У старшего из ее внуков, тоже Марка Плавтия Сильвана, ставшего претором, были семейные неурядицы, о которых мы уже знаем. Но его жену, которую он выбросил из окна, звали Апронией, и это еще одно этрусское имя. Второй внук, Авл Плавтий Ургуланий, умер в девять лет, так что бабка не успела его женить. Но третий, Публий Плавтий Пульхер, не избежал своей участи. Благодаря посвященной ему надписи мы можем проследить его медленное и трудное восхождение, вершиной которого, несмотря на покровительство, стала должность претора. Но он тоже женился на этрусской царевне, Vibia Marsi fllia Laelia nata.
Ургулания, проводившая, как мы видим, политику строгой эндогамии внутри этрусской аристократии, приняла только один мезальянс: ее внучка Ургуланилла вышла замуж за одного из внуков Ливии, будущего императора Клавдия. Это был «дурачок» в императорской семье: все его презирали, народ насмехался над ним, и он доставлял своим деду и бабке немало проблем. Сохранился фрагмент письма Августа Ливии, в котором стареющий император говорит о своем замешательстве. Что делать с этим несчастным малым, misellus, теперь, когда он достиг нужного возраста для исполнения государственных должностей? Чтобы обучить его хорошим манерам, они не придумали ничего лучшего, как доверить его заботам Марка Плавтия Сильвана (того самого, кто потом выбросит свою жену из окна) и женить на Ургуланилле. Клавдий, посвященный в учение этрусков, стал большим ученым: он написал историю этрусков в двадцати томах. Понятно, что, будучи мужем, зятем и шурином истинных представителей главных этрусских родов того времени, имея доступ к семейным архивам, ревностно охраняемым за глухими стенами тосканских Дворцов в Тарквиниях, Волатеррах, Клузии и Перузии, он сделался этрускологом, и с этой точки зрения немногие дошедшие до нас отрывки из его «Истории этрусков» (Tyrrhenica) приобретают необычайную ценность.

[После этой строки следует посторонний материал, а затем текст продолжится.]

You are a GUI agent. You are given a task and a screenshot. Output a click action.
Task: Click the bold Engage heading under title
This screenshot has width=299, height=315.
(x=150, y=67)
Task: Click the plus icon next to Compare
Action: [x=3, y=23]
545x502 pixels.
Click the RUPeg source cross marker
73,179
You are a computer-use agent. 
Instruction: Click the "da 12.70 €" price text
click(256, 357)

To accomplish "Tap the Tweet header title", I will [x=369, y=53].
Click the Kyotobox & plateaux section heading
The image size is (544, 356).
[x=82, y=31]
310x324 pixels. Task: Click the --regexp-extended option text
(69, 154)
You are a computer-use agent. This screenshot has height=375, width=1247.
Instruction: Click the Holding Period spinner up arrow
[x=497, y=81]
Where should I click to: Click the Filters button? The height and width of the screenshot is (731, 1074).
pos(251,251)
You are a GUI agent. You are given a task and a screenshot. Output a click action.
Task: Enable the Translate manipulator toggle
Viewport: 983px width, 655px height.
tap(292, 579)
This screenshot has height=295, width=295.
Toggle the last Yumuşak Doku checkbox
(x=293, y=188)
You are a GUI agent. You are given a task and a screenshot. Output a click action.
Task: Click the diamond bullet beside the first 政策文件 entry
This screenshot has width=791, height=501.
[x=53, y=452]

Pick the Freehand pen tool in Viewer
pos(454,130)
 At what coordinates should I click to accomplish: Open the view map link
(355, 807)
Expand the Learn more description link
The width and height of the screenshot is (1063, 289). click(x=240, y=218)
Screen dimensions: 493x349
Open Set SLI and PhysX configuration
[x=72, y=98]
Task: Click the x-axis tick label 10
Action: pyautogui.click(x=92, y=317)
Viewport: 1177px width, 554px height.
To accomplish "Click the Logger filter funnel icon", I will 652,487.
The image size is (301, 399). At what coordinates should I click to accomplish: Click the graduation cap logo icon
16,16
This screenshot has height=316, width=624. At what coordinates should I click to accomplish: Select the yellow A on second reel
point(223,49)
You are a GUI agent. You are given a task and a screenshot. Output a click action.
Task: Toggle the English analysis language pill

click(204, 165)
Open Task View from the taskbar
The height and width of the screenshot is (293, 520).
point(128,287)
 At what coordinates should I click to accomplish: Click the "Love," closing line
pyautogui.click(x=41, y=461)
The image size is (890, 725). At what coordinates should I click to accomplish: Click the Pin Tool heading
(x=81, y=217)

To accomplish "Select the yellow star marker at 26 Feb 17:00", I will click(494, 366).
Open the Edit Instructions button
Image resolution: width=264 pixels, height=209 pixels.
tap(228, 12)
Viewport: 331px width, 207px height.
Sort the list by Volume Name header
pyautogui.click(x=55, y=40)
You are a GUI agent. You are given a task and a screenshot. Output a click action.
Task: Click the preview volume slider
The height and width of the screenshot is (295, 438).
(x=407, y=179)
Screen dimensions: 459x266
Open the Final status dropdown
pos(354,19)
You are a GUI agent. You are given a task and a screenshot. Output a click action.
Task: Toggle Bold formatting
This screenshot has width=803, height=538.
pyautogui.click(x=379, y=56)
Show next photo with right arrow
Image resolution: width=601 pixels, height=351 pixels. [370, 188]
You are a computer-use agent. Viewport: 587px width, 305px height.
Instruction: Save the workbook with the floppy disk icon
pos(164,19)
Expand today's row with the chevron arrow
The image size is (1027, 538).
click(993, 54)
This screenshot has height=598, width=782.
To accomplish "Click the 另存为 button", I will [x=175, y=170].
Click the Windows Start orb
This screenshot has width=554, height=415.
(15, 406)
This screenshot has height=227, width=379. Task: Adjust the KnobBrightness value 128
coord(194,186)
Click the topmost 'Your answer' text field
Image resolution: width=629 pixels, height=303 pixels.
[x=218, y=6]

Возвращаясь от nimia potentia Ургулании к дерзкому честолюбию Танаквили, нельзя не заметить следов, наполовину стертых или запутанных предусмотрительными историками — свидетельств социального статуса женщины, сильно отличающегося от того, что был принят в Риме. Девяносто лет назад немецкий ученый, современник и друг Ницше И. Я. Бахофен издал свое гениальное — и резко критикуемое — «Предание о Танаквили» {Sage von Tanaquil), где приводил этрусское общество в качестве примера Mutterrecht или матриархата, пережившего отведенную ему историческую эпоху.
Mutterrecht почти в чистом виде был описан Геродотом, когда он упоминал о ликийцах Малой Азии: «Они имеют лишь один удивительный обычай, не свойственный никаким другим народам: называют себя по матери, а не по отцу. Если кто-либо спросит соседа — кто он, то он называет свой род по материнской стороне и перечисляет матерей матери. И если женщина-гражданка соединилась с рабом, то дети считаются благородными, если же мужчина-гражданин, хотя бы и знатнейший среди них, возьмет чужеземку или наложницу, то дети не имеют гражданских прав»{165}.
Однако социологи отличают матриархат от положения, характерного для Египта и отчасти Крита, при котором передача родства по материнской линии не смешивается и тем более не совпадает с гинекократией — властью женщин. Можно себе сообразить, что в обоих случаях высокое достоинство mater familias было одной из отличительных черт средиземноморских социумов, пока греческие и италийские завоеватели не учредили там царство мужчин.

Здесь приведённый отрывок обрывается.